> EXCERPT PROVIDED
========================================

Income Tax Appellate Tribunal - Mumbai

Income-Tax Officer vs Gokul Gas (P.) Ltd. on 29 April, 1988

Equivalent citations: [1989]28ITD60(MUM)

ORDER

R.L. Sangani, Judicial Member

1. This appeal by the department and the cross-objection by the assessee relate to the assessment year 1980-81.

2. The assessee is a Private. Limited Company. The assessment year is 1980-81. The accounting year ended on 31-3-1980.

3. During the year under appeal the assessee carried on the business of bottling and marketing of L.P. Gas. The assessee had other business activities also.

4. The said business of bottling and marketing of L.P. Gas was originally carried on by a firm in the name of Kosangas Company. The firm was dissolved and the assessee-company took over the said business as proprietor.

5. With effect from 26-5-3979, the said business of bottling and marketing of L.P. Gas was nationalised by the Act of Parliament. That Act is known as Kosangas Company (Acquisition of Undertaking) Act, 1979 (Act No. 28 of 1979).

6. Section 3(1) of the said Act laid down that on the appointed day, the right, title and interest of Gokul Gas Pvt. Ltd. (assessee-company) in relation to the undertaking (Kosangas Company) shall stand transferred to and vest in the Central Government free from all encumbrances. Sub-section (1) of Section 4 lays down that all liabilities other than the liabilities specified in Subsection (2) of the assessee-company in relation to the period prior to the appointed day shall be enforceable against the assessee.

7. The liabilities which are enumerated in Sub-section (2) of Section 4 have been taken over by the Central Government and were liable to be discharged by the Central Government. These liabilities are (i) deposits collected from the customers for the use of gas cylinders and pressure regulators and from agents, (ii) provision for gratuity to officers and employees employed in or in connection with the said undertaking, and (iii) current liabilities relating to sundry creditors and accrued expenses of the undertaking.

8. Section 8 of the Act lays down that for the transfer to and vesting in, the Central Government under Section 3 of the said undertaking, the Central Government shall pay the assessee an amount of rupee tea thousand.

9. The Income-tax Officer observed that from the depreciation statement of assessment year 1979-80, the written down value of the assets representing the L,P, Gas business worked out to Rs. 41,93,777. He made the following- computation of the value of total assets and liabilities taken over by the Central Government:

Liabilities as per assessee's statement Rs. 5,79,14,487 Less: Assets
1. W.D.V. of the fixed assets as per I.T. records Rs. 41,93,777
2. Current assets loans & advances as per assessee's statement filed Rs. 1.36,19,735 Rs. 1,78,13,512 Rs. 4,01,00,975

10. He then observed that as a result of acquisition by the Central Government, there took place "cessation" of liabilities to the extent of Rs. 5,79,14,487. This "Cessation" according to him, took place on surrendering the assets by the assessee to the tune of Rs. 1,78,13,512. The "net cessation" of liabilities, according to him thus worked out to Rs. 4,01,00,975. This amount according to him, represented deemed profit under Section 41(1) of the Income-tax Act, 1961. This amount along with Rs. 10,000 receivable by the assessee as compensation under Section 8 of the Act No. 28 of 1979 was, according to him, liable to be added as business income. He, accordingly, made addition of Rs. 4,01,00,975 in total income.

========================================

From the tribunal order above, list every liability that Sub-section (2) of Section 4 says the Central Government took over.

> SOURCE DATA
========================================

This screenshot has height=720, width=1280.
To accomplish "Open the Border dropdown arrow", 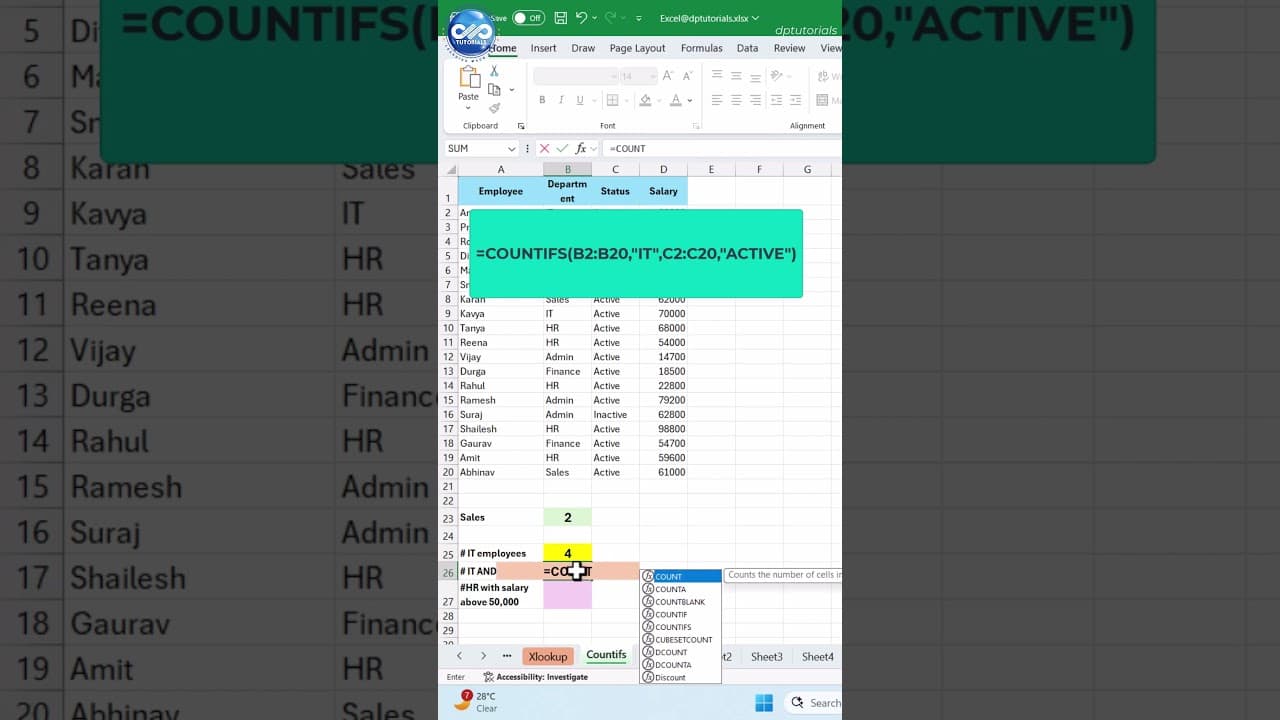I will click(x=627, y=100).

========================================

> WRITTEN ANSWER
1. Deposits collected from the customers for the use of gas cylinders and pressure regulators and from agents
2. Provision for gratuity to officers and employees employed in or in connection with the said undertaking
3. Current liabilities relating to sundry creditors and accrued expenses of the undertaking